==== Entries shown ====

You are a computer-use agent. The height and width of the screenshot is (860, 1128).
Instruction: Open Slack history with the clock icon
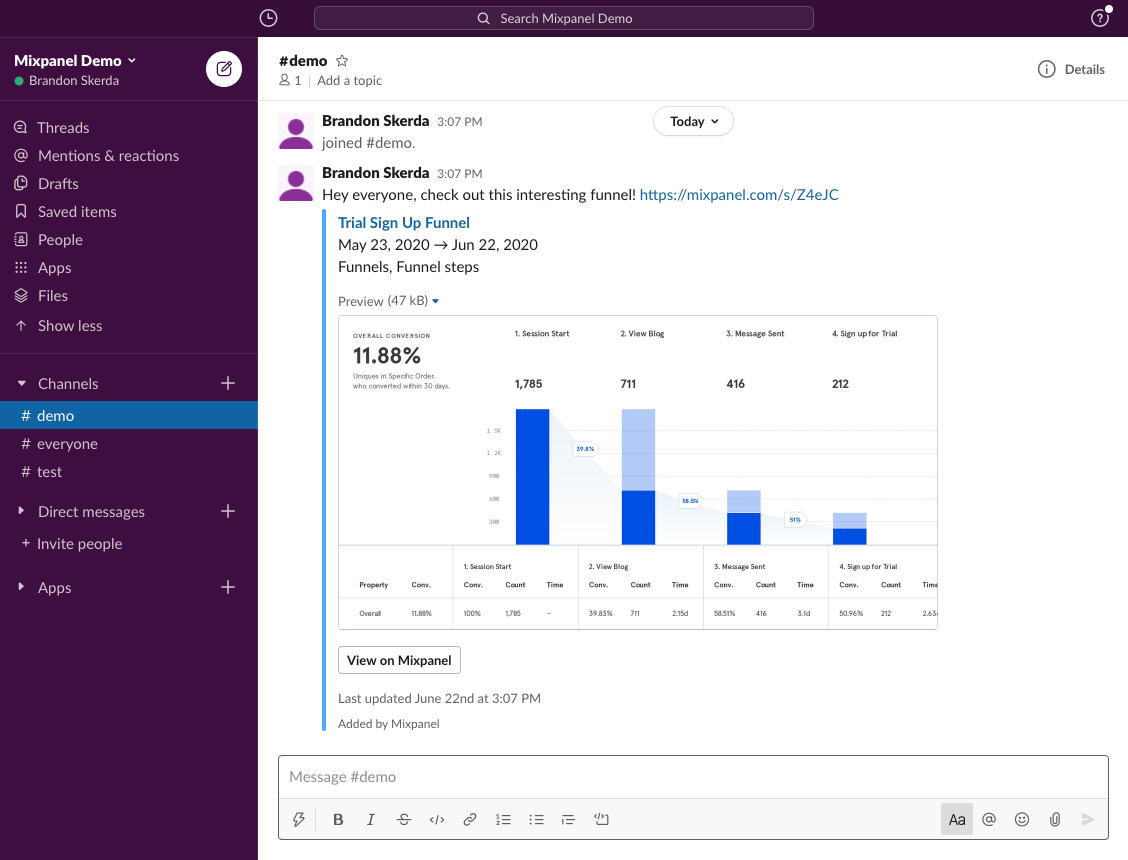(268, 18)
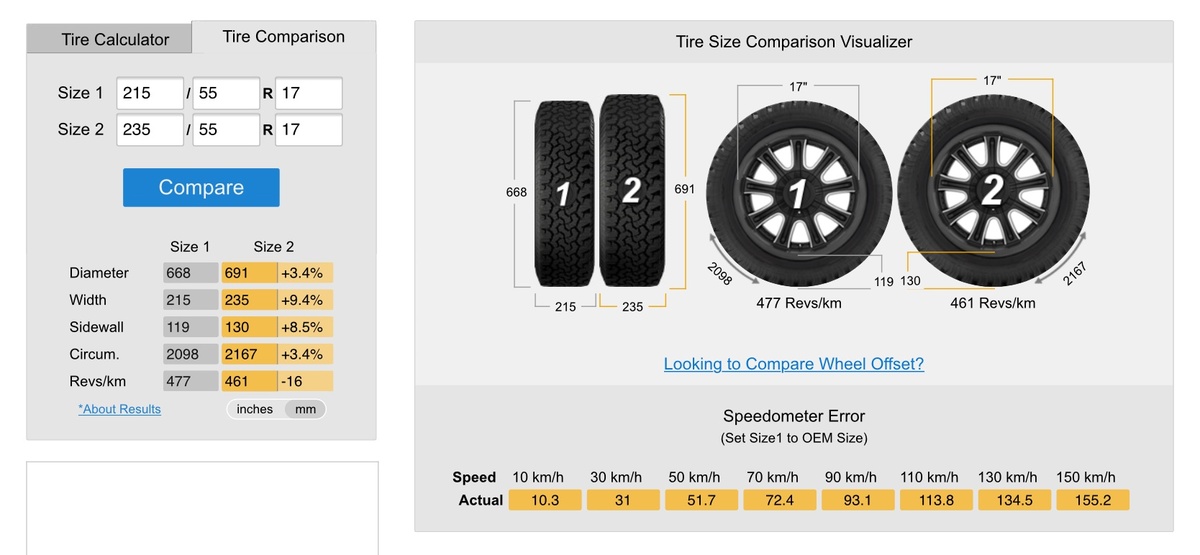Viewport: 1200px width, 555px height.
Task: Select the Tire Comparison tab
Action: coord(283,37)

====

Task objective:
Copy every row above word for word, leaving out the pictures.

Full response:
You are a computer-use agent. The height and width of the screenshot is (860, 1128).
Instruction: Open Slack history with the clock icon
(268, 18)
Viewport: 1200px width, 555px height.
Task: Select the Tire Comparison tab
Action: coord(283,37)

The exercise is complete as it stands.